KARACHI: The Securities and Exchange Commission of Pakistan (SECP) has proposed a regulation that would allow foreign investors to buy shares of the Pakistan Stock Exchange (PSX) – the company – that is listed on the bourse.
The proposal comes after stock market brokers, who have a 40% stake in the company (PSX), were long demanding the regulator to lift the ban on ‘foreigners’ participation’ in its day-to-day trade, arguing that when they can trade in any of the listed companies then why not in PSX shares.
The SECP has proposed to allow foreign investors to ‘collectively’ acquire or hold a maximum 10% of the issued shares and, if it finds it appropriate, the limit can then be expanded to 20%. The regulator has invited public comments on the proposals by December 19, 2017. For this purpose, the SECP has proposed amendments in the Stock Exchanges (Corporatisation, Demutualisation and Integration) Regulations, 2012.
“In regulation (43) of the regulations,- (a) Clause (i) shall be replaced with the following: “ (i) foreign persons, other than foreign anchor investors, shall not collectively, whether directly or indirectly, acquire or hold more than ten percent of the total issued share capital of the Exchange.

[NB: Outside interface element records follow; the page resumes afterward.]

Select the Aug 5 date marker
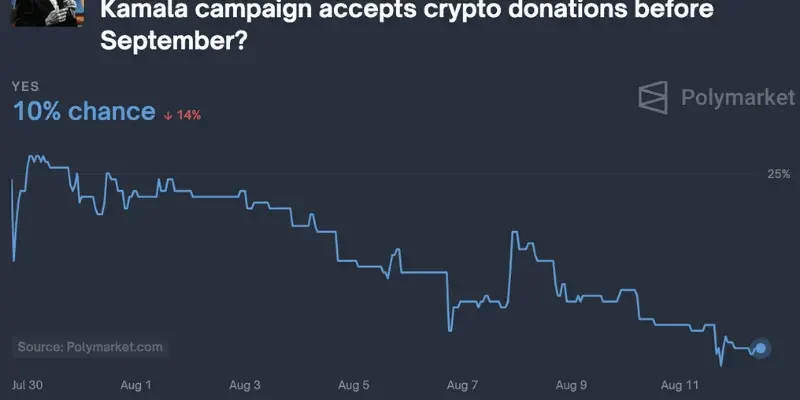 [354, 384]
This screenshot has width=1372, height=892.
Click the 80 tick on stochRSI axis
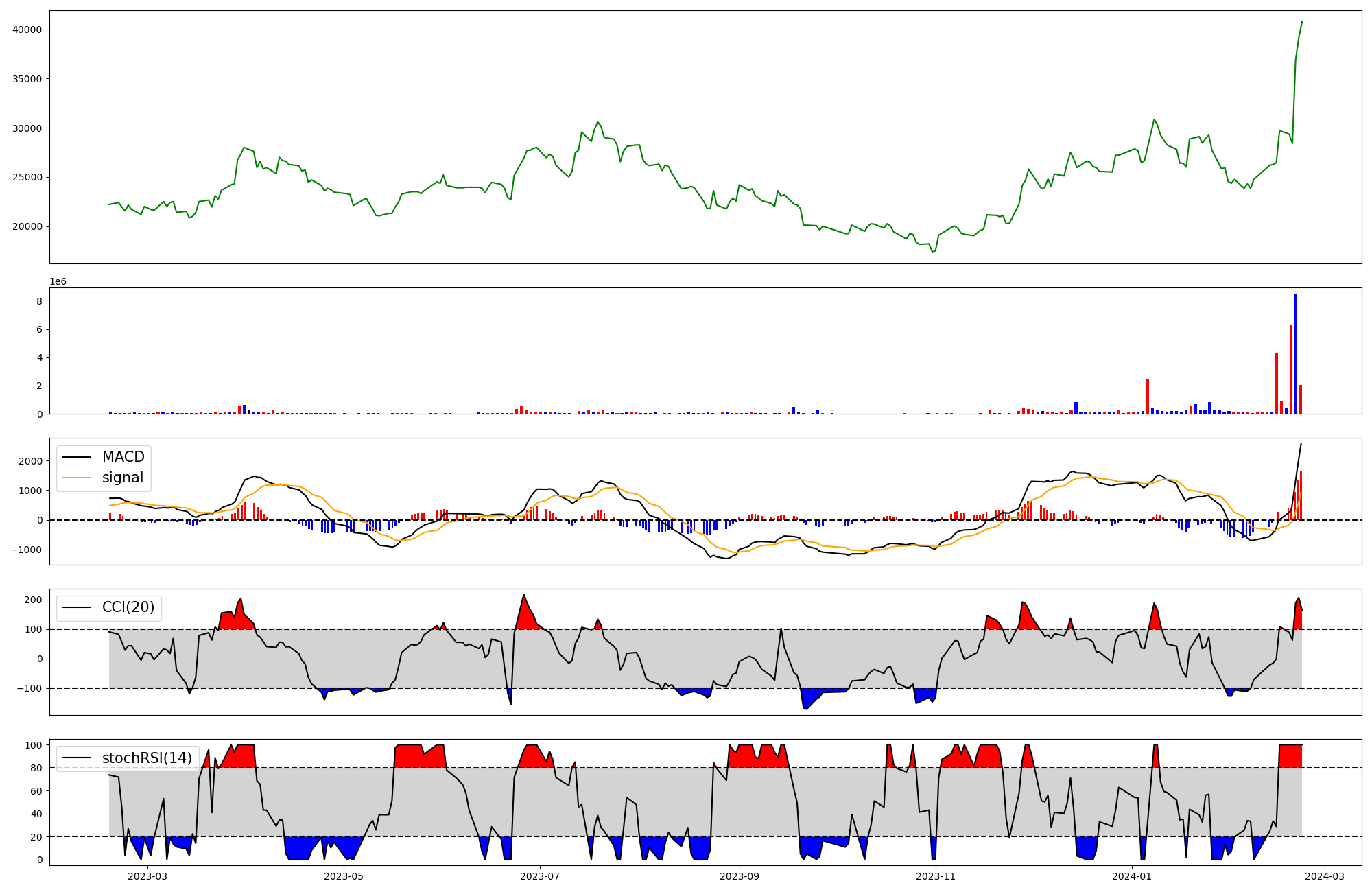(x=36, y=768)
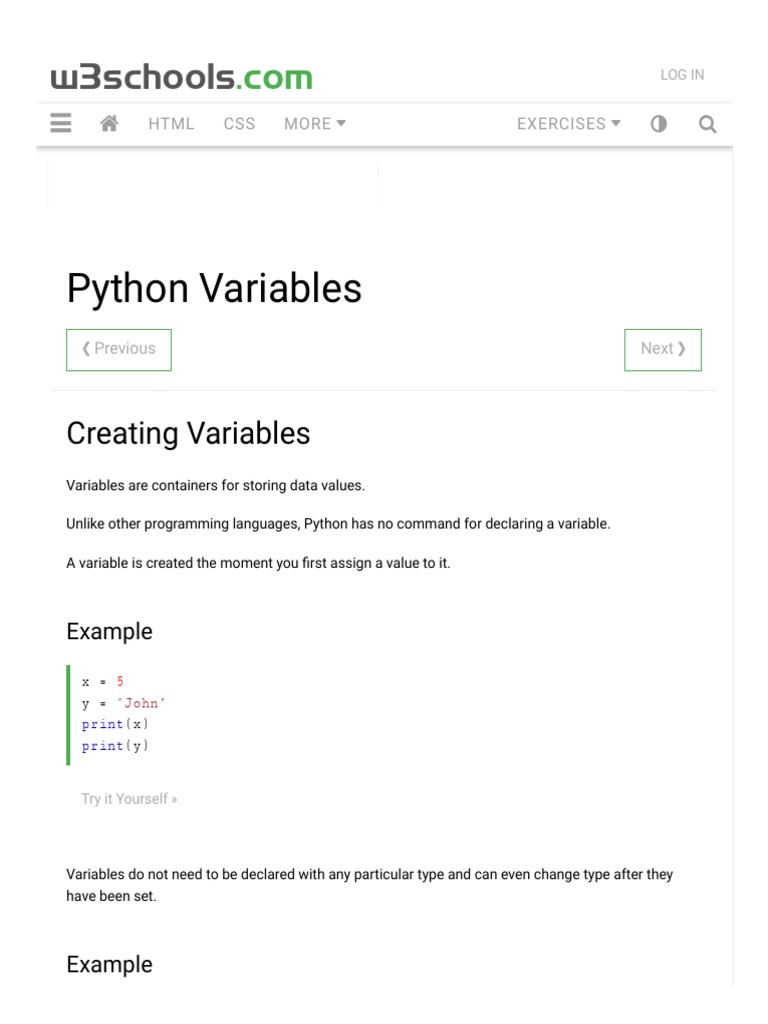This screenshot has height=1024, width=768.
Task: Click the Python Variables page title
Action: click(214, 289)
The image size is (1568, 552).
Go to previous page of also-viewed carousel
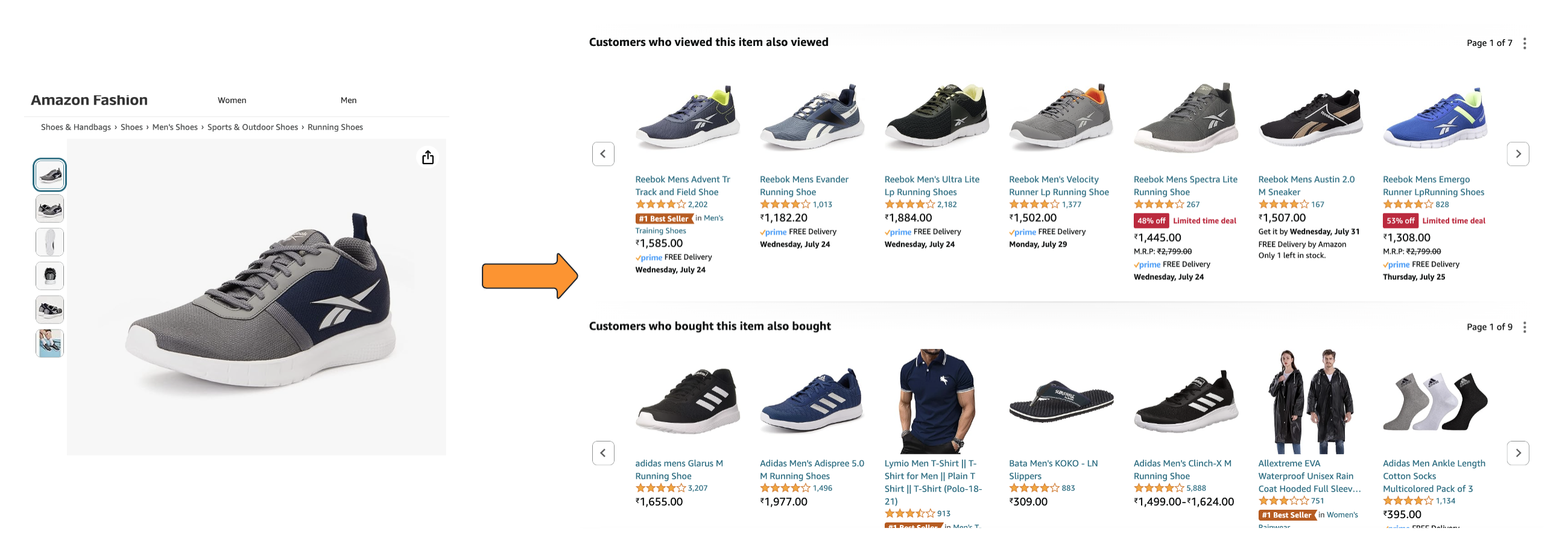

Provided that the Commission may, if it deems fit in the interest of capital markets, increase the limit of shareholding for foreign persons, other than foreign anchor investors, to 20% of the total issued share capital of the Exchange,” SECP said in a notification proposing the amendments.”
Earlier this year, a Chinese consortium acquired a 40% stake (320 million shares) at Rs28 per share in the PSX, which translated to around $85 million, through competitive bidding in January.
During the outgoing calendar year, the PSX management sold another 20% (160 million shares) to the general public through book building. However, the PSX’s share price failed to go over the proposed floor price of Rs28.
Its share price closed at Rs17.46 with a gain of 5.24%, or Rs0.87, with a volume of 326,000 shares on Wednesday.
Separately, the PSX had earlier also proposed to widen the upper and lower limits of share price fluctuation to a maximum 15% from the existing 5%. In addition, it has also proposed to halt trading at the PSX in case the ‘KSE 30 Index’ touches the limit of 15% at any point of time.
A high-ranked official explained the proposals were made “to attract liquidity instead of making the market more volatile.”
Such proposals are being made at a time when the benchmark KSE 100 Index has dropped over 26% from its all-time high on May 24, 2017.